In Part 3, we discussed key performance indicators (KPIs). Once you create a set of KPIs to measure your company’s effectiveness, you’ll need a system to capture those metrics in an honest, accessible and meaningful way.

Identifying and using key financial numbers in your business informs and confirms some of the real emotions you feel daily. For example, you might find yourself working through a heavy workload and dealing with many important decisions. You feel busy and might wonder if it’s worth it. (You might even wonder what “it” is.) Without a way to track your time, look at your costs and analyze revenue, you have to make decisions based off gut instincts. But with a good system in place, you have helpful feedback that can shape your future actions and give you more confidence in your decisions.

As you develop KPIs, think about how you will measure your progress in achieving those goals and objectives.
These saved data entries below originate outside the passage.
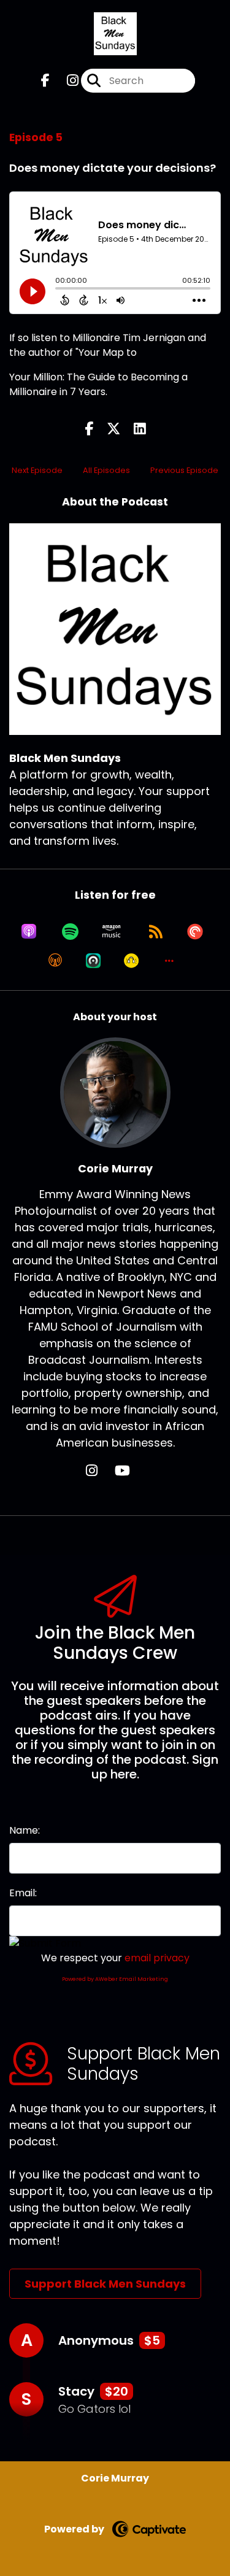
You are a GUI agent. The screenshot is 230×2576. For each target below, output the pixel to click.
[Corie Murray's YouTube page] (130, 1470)
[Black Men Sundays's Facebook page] (45, 80)
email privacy (157, 1958)
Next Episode (37, 470)
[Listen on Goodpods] (131, 960)
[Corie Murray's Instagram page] (99, 1470)
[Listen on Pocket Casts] (195, 931)
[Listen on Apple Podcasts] (28, 931)
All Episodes (106, 470)
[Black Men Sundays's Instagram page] (65, 80)
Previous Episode (184, 470)
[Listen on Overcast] (55, 960)
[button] (169, 960)
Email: (23, 1893)
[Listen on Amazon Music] (111, 931)
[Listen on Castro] (93, 960)
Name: (24, 1830)
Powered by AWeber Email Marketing (115, 1979)
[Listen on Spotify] (70, 931)
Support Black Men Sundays (105, 2283)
Here are some of the most common systems businesses rely on for capturing financial information and making sound decisions.

Core accounting systems

This is the backbone of your financial feedback system – a requirement for any business, no matter the size. Whether you record your data for investor reporting and accountability, bank loan covenants or simply to file your tax returns each year, you must have a system that captures your basic accounting information.
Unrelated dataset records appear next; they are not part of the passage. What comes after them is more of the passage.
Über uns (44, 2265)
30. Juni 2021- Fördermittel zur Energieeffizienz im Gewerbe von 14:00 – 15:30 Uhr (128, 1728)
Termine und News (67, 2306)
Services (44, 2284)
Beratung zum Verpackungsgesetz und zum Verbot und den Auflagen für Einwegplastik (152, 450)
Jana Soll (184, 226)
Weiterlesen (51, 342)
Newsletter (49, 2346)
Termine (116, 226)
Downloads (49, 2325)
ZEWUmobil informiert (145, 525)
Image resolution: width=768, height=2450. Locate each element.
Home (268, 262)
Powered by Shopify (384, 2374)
Accounting software has come a long way over the past 10 years. Gone are the days of waiting weeks or months to compile your historical business transactions and generate a basic financial report. Today’s cloud technology and beautiful accounting software systems like Xero make basic financial data more accessible for business owners and operators, and provide an excellent tool to support decision-making.

Business management systems

These are sometimes referred to as practice management systems or business operating systems. A well-organized business management system captures and handles the many day-to-day transactional and workflow activities for your business.

For instance, many businesses use a CRM (Customer Relationship Management) system like Salesforce or HubSpot to track leads throughout the sales funnel, store contact information and manage communication in the sales process.

Workflow tools are also popular business management systems. These tools document key business process workflows (e.g., how to onboard a new customer into your CRM system, or how and when to communicate certain information to others in your business). Workflow systems are often designed for specific industry needs. For example, a graphic designer might use a project management system like Trello or Basecamp to manage their workflow, while real estate agents might rely on a system with marketing automation and lead generation features, such as Infusionsoft or Contactually.

Financial ratios systems

These systems measure crucial metrics that indicate your company’s financial health:

  1. Return on investment
  2. Liquidity
  3. Leverage
  4. Operating efficiency

If you have a robust accounting system, you can use that system to calculate these ratios. Tools like Spotlight Reporting and Cyfe also integrate with accounting systems to share your ratios in beautiful reports. If you don’t have systems like these, don’t stress. A simple Excel spreadsheet will do.

Having a system in place is more important than the type of software you choose. It takes focus, time and a keen attention to detail to set up these systems properly and ensure they provide the feedback you need. But with a reliable, accurate way to track progress, you can feel more confident in your business decisions and give your company a competitive edge.